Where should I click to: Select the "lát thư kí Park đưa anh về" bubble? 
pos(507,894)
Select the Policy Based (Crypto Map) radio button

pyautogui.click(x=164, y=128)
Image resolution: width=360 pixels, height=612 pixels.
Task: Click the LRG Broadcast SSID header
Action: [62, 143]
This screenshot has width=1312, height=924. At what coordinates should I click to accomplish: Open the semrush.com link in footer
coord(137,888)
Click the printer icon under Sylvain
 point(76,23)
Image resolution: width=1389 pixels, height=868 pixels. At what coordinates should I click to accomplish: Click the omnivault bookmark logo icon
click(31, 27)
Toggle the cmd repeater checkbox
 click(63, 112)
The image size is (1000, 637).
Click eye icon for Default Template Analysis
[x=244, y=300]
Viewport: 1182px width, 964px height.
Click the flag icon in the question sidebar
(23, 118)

• PROMPT
Count the lines in the listing above that contain the word "icon" and give only that number.

• ANSWER TO THIS TASK
4